Quoted text =>

This argument that Epicurus thought the sun was about a foot in length comes down to us from Cicero, who had every interest in thinking Epicurus was totally wrong. Now this is our total focus, and it will be important to keep in mind a particular essay published fairly recently — it appeared in February of this year, 2022 — in a collection called Epicurus in Rome: Philosophical Perspectives in the Ciceronian Age. The article is by an academic named T.H.M. Geller Goade: “Lucretius and the Size of the Sun.” Cicero is very much at the heart of the conversation here. What we need to determine today, Cassius and Martin, is whether Cicero’s interpretation of Epicurus on this passage is completely wrong.
Cassius: As we begin to dig in, what’s stated in section 91 is not just the bare assertion that the sun is as it appears to be — as usual Epicurus includes at least a little of his reasoning. We can also refer to Lucretius Book 5 starting around line 564 for a more extended discussion. But first, it’s worth pointing out that he doesn’t just take the position that the size of the sun is as it appears — he gives reasons for that observation. In this section he says: “For so too fires on earth, when looked at from a distance, seem to the senses.” That issue is developed significantly further in Lucretius. At line 564 he says: “For from whatsoever distances fires can throw us their light and bring their warm heat upon our limbs, they lose nothing of the body of their flames because of the interspaces. Their fire is no whit shrunken to the sight.” So there is something Epicurus is observing about the way light travels over distance — light sources behave optically differently than solid objects at distance. And then at around line 585, Lucretius says: “The fires of heaven that you see from earth — in as much as all fires that we see on earth, so long as their twinkling light is clear, so long as their blaze is perceived, are seen to change their size only in some very small degree, greater or less, the further they are away.” He’s saying that observation about sources of light must be factored into our reasoning about the sun’s size. And there’s the related observation — familiar from the tower problem we’ve discussed many times — that things at a distance become less distinct. The sun and moon appear with remarkable sharpness, which is not what we observe on earth with distant solid objects. Both of those phenomena are what Epicurus is analyzing. Maybe the most important point to remember is that he’s not taking a position in miles or kilometers — his conclusion is stated not as a particular measurement but as a standard of measurement: it is what it appears to be.

[Collected data entries]
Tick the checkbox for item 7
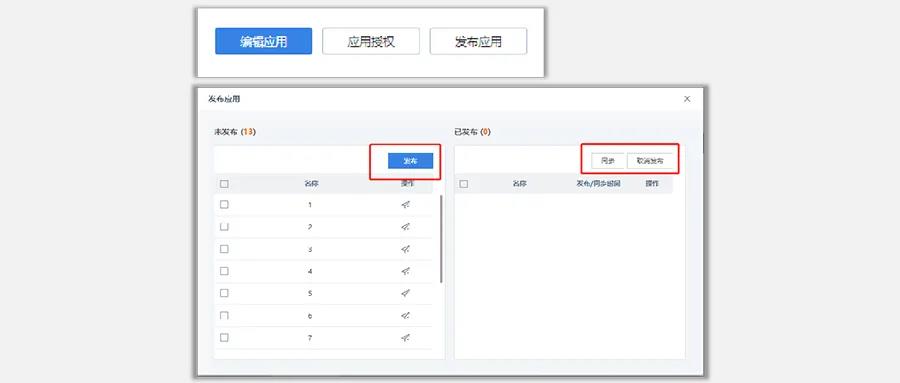click(224, 338)
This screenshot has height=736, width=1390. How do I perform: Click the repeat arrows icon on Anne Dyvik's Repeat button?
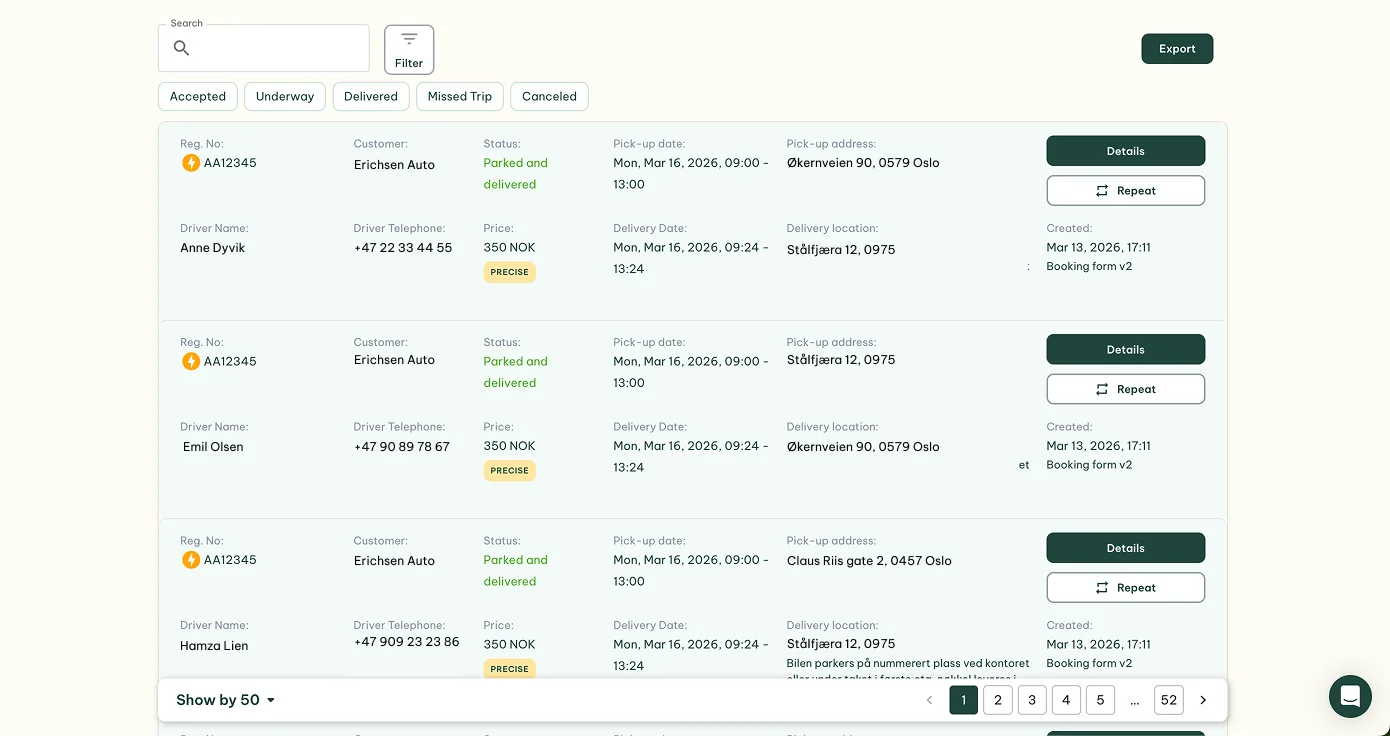click(x=1102, y=190)
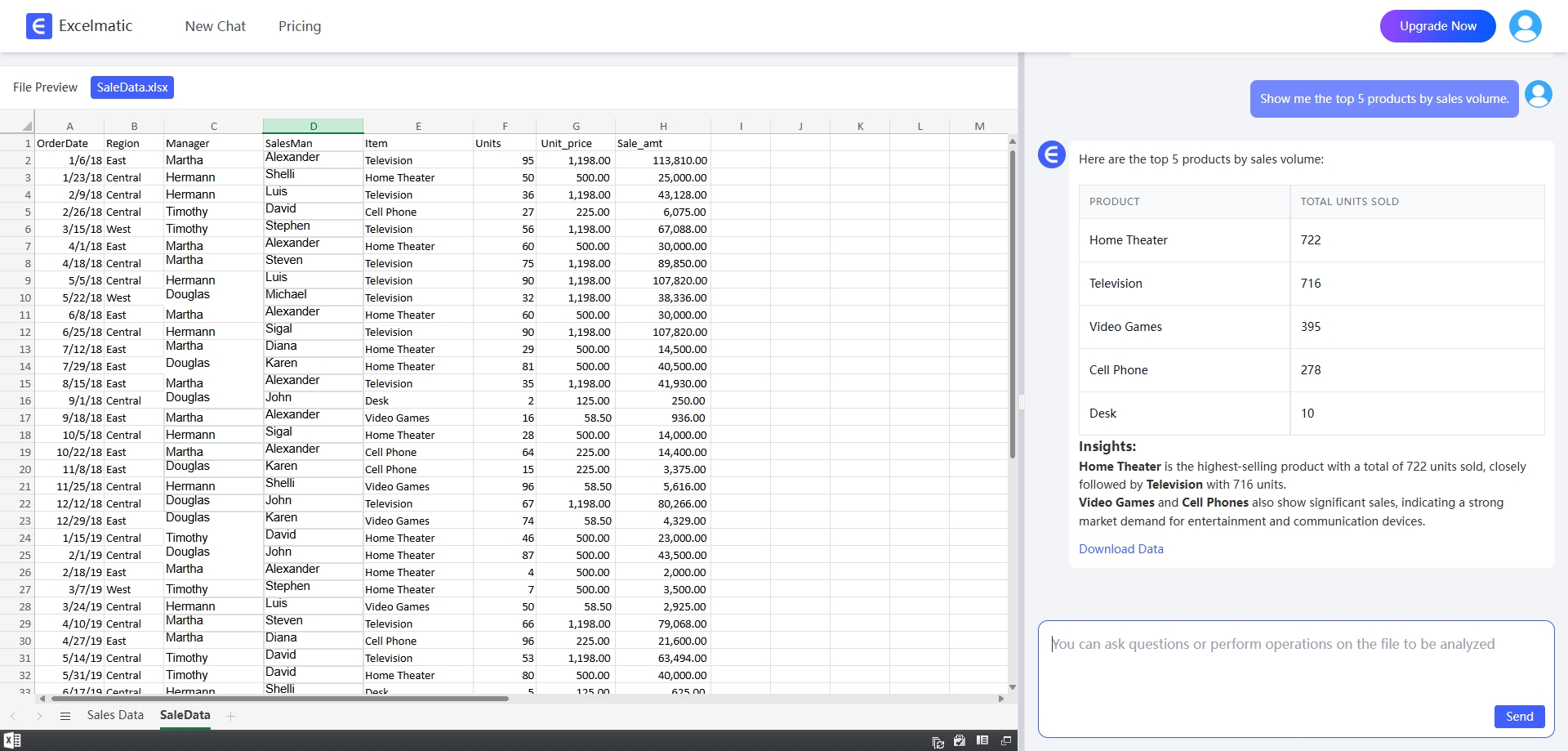Click the refresh copies icon in status bar
The height and width of the screenshot is (751, 1568).
938,741
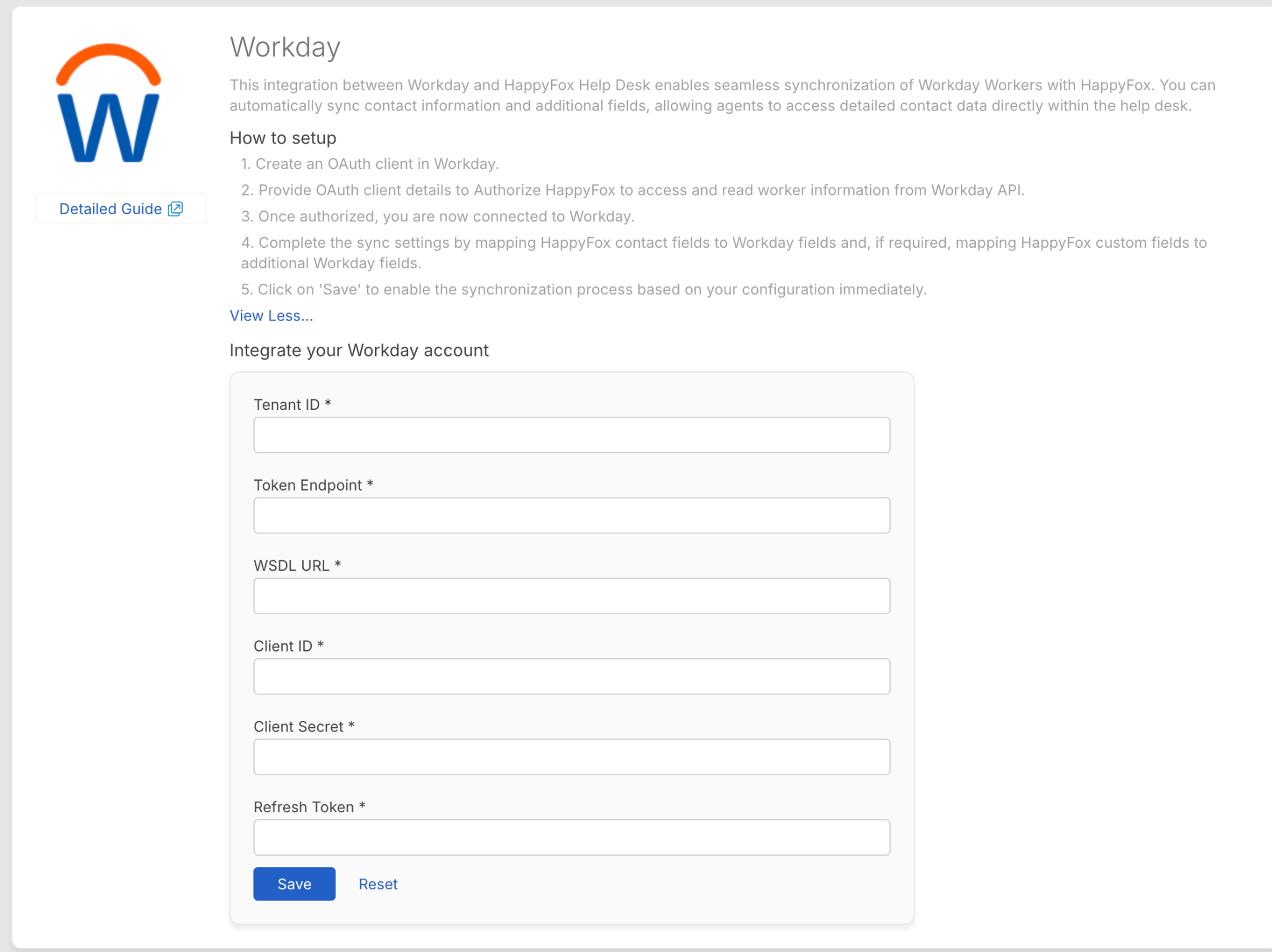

What the exercise asks => List every person named in the passage on Epicurus and the size of the sun.

Response => Epicurus, Cicero, T.H.M. Geller Goade, Cassius, Martin, Lucretius